其次，在数据分析领域里，使用 Python 的开发者是最多的。感兴趣的朋友可以参考这篇对比 Python、R 和 Matlab/Octave 的文章《R vs Python vs MATLAB vs Octave》，链接附在文末。

最后，Python 语法简洁，有一个说法是，当你需要用 500 行 C/C++ 代码来完成一项功能的时候，使用 Java 你需要 200 行，但使用 Python 你只需要 50 行。另外，Python 的第三方库众多且强大，足以解决大部分情况下的数据分析问题。在数据分析领域，Python 有许多著名的工具库，如科学计算工具 NumPy 和 Pandas，机器学习 Scikit-learn，深度学习 Keras、TensorFlow、PyTorch 和 MXNet，爬虫框架 Scrapy。

安装 Python 和 IDE

Python 的版本选择

虽然 Python 2.7 在 2020 年就要停止支持，但是很多商业项目中 2.7 版本仍然是主流，所以不应该忽视 Python 2.7。我个人认为，如果是零基础刚开始上手的朋友，直接学习 Python 3 就可以了。

IDE 推荐

市面上有众多的 Python IDE 可以很方便的使用，如 PyCharm、Sublime Text、Vim、Eclipse + PyDev 等，但我个人推荐使用 Anaconda 来配置 Python 虚拟环境，并使用 Jupyter Notebook 作为学习环境，在配备一些插件之后它甚至可以作为 IDE 来使用（关于 Jupyter Notebook 的插件可以看今天的第三篇文章），另外 PyCharm 和 Visual Studio Code 也是两个我常用的开发工具。

基础语法

输入和输出

name = input('Please enter your name: ')
money = 100 + 200
print('Hello, {0}! You have {1} RMB.'.format(name, money))
print('Hello, %s! You have %d RMB.' % (name, money))

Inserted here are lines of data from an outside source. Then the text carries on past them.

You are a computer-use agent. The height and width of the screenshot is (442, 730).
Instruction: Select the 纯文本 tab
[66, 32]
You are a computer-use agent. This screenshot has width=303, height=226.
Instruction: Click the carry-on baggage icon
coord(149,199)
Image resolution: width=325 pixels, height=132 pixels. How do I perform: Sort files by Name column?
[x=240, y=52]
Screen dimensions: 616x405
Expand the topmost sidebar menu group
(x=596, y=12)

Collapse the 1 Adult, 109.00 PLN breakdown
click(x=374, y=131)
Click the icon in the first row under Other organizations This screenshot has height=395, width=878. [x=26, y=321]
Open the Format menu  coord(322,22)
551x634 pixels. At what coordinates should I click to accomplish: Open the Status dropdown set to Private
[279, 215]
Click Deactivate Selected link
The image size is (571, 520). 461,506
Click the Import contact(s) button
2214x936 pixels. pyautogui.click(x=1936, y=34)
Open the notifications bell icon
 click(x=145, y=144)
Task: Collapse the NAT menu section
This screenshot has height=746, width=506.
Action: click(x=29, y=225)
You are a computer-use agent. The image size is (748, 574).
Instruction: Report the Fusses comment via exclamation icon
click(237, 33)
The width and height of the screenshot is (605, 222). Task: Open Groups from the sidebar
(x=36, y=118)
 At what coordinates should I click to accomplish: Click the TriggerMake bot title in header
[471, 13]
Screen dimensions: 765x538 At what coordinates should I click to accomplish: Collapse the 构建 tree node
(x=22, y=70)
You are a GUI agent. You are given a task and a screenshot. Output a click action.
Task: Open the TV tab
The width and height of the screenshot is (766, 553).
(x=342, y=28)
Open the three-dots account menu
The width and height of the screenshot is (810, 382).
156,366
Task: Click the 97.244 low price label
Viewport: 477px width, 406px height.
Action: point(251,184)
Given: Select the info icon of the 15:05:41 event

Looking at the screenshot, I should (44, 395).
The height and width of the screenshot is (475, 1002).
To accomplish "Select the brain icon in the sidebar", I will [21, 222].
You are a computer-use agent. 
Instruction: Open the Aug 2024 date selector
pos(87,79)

Please enter your name: Alain
Hello, Alain! You have 300 RMB.
Hello, Alain! You have 300 RMB.

这里使用了两种格式化的写法，在后文中的字符串部分会谈到。

分支与循环

if … else … 语句

score = int(input('Please enter a score: '))
if 90 <= score <= 100:
	print('Excellent!')
elif 60 <= score < 90:
	print('Good job!')
elif score < 0 or score > 100:
	print('Error input!')
else:
	print('Failed.')

Python 采用缩进的方式来区分代码块之间的层级关系，这种强制规定使得代码必须正确对齐，让程序员决定else应该属于哪一个if，从而避免了 C/C++ 或 Java 中的「悬挂else」的问题，减少了不确定性，并且使得代码变得简洁易读。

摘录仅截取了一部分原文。